**DIRECTIVES**
(a) According to the preemptive rights passage, how long do investors have after receiving the notice to exercise their rights on a nonbinding basis?
(b) Extend the preemptive rights passage beyond its final sentence.

As part of the Recapitalization, until the later of the second anniversary of the date of the completion of the Recapitalization or the date that an investor no longer owns, together with its affiliates, at least 1.5% of the outstanding shares of stock, we are required to provide certain investors with preemptive rights with respect to public or private offerings of any of our equity securities, or any securities, options or debt that is convertible or exchangeable into equity or that includes an equity component, to enable the investor to maintain its percentage interests of our common stock beneficially owned, with certain specified exceptions generally applicable to issuances of equity securities not related to a capital raising event. These investors are entitled to preemptive rights with respect to this offering. We have provided the investors with the required notice to enable the investors to exercise their preemptive rights if they so choose. If any investors exercise their preemptive rights, they will be entitled to purchase enough shares of common stock that, following this offering and their purchase (and the sales of common stock effected by the exercise of all preemptive rights), such investors maintain their respective percentage interests in our common stock. Following completion of the offering, each investor will be notified as to the number of shares they may purchase to maintain their respective ownership percentage and the purchase price. The purchase price per share of common stock that the investors will pay pursuant to their preemptive rights will be equal to the average sales price of sales of our common stock pursuant to this offering as determined by us. Such investors will have ten business days following receipt of the notice to exercise such rights on a nonbinding basis, and 30 days from such election to purchase the shares pursuant to this offering.

**RAW DATA**
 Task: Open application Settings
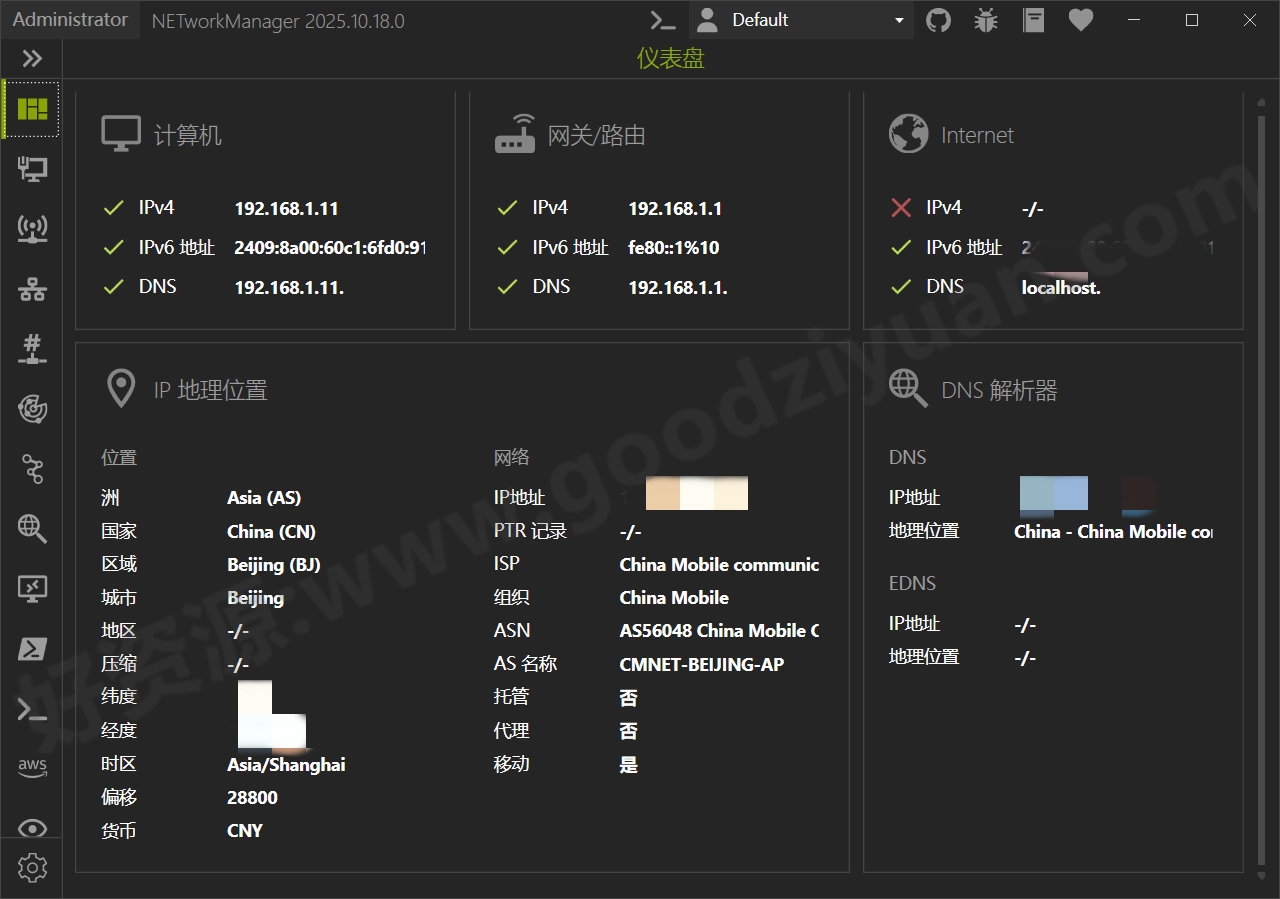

**ANSWERS IN ORDER**
(a) Ten business days.

(b)
The Merger and Reverse Split

In connection with the Recapitalization, on October 21, 2011, we consummated the acquisition of Granite. Pursuant to the terms and conditions of the Agreement and Plan of Merger, dated as of April 26, 2011 (as amended, the Merger Agreement), by and among us, Gamma Merger Corporation, a Delaware corporation and our wholly owned subsidiary, or Merger Sub, and Granite, Merger Sub merged with and into Granite, with Granite continuing as the surviving corporation and as our wholly owned subsidiary. This transaction is referred to in this prospectus as the Merger.

Upon the closing of the Merger, each outstanding share of Granite common stock, par value $1.00 per share, other than shares held by us, Granite or any of their respective wholly owned subsidiaries and other than shares owned in a fiduciary capacity or as a result of debts previously contracted, was converted, on a pre-reverse stock split basis, into the right to receive 3.375 shares of our common stock. As a result of the Merger and as a result of the Reverse Stock Split, we issued approximately 521,595 shares of its common stock to Granite stockholders, in the aggregate.

On October 31, 2011, we affected a one-for-one hundred reverse stock split, or the Reverse Stock Split, of our common stock, for which shareholder approval was obtained on October 19, 2011. The Reverse Stock Split was effective as of the close of business on October 31, 2011 in accordance with the filing of Articles of Amendment to our Articles of Incorporation with the Secretary of State of North Carolina.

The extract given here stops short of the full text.